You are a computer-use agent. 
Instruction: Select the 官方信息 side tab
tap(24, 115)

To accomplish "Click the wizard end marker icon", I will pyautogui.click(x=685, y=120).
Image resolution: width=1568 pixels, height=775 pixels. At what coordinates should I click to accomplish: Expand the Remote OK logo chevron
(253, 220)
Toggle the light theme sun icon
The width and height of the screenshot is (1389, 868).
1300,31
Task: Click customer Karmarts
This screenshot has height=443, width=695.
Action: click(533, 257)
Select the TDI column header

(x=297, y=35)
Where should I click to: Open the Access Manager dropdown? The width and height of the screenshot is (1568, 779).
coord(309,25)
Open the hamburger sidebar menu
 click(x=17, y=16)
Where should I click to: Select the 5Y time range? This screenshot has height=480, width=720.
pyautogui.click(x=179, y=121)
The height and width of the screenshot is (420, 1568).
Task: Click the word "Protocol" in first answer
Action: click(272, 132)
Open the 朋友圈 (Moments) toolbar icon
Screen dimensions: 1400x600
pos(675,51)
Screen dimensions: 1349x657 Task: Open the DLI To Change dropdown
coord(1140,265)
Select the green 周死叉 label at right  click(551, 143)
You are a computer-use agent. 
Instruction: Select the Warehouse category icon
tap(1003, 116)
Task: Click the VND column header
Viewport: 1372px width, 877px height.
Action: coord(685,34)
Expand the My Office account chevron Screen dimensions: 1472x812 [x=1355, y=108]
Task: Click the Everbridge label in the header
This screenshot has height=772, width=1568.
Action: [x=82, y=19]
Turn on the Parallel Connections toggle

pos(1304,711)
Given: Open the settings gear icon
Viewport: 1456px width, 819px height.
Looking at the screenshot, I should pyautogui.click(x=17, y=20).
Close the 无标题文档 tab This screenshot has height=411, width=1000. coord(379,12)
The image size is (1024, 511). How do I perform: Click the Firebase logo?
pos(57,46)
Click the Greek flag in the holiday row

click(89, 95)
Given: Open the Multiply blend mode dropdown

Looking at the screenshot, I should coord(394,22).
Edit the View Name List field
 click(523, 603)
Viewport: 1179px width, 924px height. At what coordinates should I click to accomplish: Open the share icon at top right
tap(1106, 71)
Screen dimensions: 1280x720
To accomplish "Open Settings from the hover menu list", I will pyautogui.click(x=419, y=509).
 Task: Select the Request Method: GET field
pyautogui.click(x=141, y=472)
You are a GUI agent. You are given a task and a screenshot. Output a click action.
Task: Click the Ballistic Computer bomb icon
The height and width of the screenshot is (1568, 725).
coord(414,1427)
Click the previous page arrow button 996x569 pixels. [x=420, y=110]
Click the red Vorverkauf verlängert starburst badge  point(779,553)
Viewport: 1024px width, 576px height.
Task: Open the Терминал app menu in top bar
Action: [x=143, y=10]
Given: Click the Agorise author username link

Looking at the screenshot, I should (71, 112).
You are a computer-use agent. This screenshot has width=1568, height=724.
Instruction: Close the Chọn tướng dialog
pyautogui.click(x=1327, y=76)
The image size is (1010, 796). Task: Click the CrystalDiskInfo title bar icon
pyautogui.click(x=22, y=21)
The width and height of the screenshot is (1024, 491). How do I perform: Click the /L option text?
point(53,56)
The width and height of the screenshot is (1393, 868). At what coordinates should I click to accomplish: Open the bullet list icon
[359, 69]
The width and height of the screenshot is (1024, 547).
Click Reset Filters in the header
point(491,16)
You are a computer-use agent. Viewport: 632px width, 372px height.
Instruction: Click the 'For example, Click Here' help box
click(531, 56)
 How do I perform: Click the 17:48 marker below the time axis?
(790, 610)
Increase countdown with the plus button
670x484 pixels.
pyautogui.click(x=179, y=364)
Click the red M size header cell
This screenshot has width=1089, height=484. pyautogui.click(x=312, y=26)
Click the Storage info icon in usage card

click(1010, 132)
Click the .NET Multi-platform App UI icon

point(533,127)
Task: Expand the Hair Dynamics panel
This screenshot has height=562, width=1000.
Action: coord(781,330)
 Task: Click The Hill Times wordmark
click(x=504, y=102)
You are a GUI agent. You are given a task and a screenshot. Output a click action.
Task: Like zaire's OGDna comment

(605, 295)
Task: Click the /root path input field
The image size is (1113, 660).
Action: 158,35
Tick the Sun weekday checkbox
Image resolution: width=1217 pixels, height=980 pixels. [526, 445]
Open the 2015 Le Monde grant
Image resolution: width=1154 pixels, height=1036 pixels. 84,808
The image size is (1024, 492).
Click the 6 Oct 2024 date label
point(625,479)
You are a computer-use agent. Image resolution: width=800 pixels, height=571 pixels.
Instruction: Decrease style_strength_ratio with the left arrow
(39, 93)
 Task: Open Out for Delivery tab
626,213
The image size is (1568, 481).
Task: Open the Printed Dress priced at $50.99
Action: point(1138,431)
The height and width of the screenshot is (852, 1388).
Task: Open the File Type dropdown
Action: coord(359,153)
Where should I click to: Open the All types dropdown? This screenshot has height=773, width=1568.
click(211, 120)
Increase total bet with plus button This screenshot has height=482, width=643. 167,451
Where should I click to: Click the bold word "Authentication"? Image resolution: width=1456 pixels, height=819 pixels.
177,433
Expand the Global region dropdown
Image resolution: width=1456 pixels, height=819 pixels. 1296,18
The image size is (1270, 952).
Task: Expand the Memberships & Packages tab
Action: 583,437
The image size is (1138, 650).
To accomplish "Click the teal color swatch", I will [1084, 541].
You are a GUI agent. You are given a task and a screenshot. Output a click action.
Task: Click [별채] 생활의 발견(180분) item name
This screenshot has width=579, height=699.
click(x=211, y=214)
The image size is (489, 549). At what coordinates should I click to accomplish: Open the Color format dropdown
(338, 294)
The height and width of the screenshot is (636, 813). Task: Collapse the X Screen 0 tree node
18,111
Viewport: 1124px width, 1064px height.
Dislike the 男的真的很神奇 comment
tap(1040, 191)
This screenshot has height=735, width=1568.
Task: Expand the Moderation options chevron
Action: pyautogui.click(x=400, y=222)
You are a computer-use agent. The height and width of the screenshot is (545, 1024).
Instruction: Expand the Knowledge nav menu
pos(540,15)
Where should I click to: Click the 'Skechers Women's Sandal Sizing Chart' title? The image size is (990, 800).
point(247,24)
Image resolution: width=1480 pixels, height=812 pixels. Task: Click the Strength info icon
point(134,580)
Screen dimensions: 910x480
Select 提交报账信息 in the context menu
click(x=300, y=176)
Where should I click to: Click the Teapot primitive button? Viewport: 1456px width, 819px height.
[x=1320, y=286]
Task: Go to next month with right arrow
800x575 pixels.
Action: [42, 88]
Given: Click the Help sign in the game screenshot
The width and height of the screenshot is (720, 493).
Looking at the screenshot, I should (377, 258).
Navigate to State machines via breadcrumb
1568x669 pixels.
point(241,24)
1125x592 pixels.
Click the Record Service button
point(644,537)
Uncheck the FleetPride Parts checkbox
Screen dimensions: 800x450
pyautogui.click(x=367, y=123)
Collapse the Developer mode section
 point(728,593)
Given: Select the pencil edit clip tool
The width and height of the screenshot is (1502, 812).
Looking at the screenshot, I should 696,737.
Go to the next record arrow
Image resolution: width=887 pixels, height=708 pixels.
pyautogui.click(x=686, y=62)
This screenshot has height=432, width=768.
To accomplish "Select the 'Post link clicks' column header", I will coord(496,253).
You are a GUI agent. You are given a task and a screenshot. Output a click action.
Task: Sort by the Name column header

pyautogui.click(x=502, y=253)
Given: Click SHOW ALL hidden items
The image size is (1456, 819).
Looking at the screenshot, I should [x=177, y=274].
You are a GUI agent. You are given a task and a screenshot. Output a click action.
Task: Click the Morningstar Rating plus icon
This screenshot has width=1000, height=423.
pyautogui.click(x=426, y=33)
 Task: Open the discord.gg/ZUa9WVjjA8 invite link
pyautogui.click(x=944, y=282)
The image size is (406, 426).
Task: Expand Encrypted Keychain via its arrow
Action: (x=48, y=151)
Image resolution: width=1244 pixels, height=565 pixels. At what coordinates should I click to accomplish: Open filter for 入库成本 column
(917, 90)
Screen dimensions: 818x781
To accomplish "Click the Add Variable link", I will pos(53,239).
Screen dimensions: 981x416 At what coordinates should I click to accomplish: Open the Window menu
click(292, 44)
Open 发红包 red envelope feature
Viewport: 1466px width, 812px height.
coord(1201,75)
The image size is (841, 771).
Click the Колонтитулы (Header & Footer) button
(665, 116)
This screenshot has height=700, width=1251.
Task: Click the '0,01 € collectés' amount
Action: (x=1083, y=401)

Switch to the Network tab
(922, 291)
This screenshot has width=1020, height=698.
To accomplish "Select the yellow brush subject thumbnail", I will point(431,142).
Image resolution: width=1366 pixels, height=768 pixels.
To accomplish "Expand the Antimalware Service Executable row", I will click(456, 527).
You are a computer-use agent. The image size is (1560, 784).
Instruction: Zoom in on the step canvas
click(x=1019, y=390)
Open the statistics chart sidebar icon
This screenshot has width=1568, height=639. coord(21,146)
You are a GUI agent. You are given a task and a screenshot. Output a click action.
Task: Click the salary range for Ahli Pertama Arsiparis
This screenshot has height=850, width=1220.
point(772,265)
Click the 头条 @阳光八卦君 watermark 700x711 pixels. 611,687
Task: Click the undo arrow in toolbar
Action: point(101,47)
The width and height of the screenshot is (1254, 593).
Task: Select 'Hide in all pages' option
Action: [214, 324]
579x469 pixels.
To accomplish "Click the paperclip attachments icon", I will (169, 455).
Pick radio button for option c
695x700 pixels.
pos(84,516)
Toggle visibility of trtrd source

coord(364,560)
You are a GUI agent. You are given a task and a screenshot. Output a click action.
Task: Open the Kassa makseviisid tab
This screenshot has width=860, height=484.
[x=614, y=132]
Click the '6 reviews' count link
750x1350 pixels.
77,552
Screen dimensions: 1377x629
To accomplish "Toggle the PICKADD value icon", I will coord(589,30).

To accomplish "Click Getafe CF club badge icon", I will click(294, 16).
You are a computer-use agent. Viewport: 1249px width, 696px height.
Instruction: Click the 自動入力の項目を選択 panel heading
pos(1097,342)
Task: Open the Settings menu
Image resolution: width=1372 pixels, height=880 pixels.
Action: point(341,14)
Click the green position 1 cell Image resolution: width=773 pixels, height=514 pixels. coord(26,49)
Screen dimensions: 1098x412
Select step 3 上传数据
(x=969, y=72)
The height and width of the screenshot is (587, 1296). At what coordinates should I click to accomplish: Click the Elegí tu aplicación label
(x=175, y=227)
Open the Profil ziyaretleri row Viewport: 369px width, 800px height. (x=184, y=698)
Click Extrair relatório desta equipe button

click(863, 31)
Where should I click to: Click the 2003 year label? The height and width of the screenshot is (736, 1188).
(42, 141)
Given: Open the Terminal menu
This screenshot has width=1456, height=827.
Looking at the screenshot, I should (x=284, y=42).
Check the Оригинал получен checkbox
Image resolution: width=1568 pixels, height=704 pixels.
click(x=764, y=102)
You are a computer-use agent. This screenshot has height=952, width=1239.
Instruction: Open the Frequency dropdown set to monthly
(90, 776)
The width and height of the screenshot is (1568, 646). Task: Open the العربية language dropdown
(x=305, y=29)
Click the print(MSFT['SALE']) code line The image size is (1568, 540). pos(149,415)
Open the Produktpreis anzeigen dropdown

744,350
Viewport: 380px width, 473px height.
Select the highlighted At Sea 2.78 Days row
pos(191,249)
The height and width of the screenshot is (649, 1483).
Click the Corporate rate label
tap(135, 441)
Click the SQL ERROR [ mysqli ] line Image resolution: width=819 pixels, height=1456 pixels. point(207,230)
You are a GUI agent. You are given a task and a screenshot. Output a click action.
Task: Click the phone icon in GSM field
•••
__AIM__.
Rename "wizard" to "setup" in everything from the start of the entries down to and including the line that contains "will pyautogui.click(x=685, y=120).". Write out only those lines, with everything else unchanged.

__FINISHED EXERCISE__.
You are a computer-use agent. 
Instruction: Select the 官方信息 side tab
tap(24, 115)

To accomplish "Click the setup end marker icon", I will pyautogui.click(x=685, y=120).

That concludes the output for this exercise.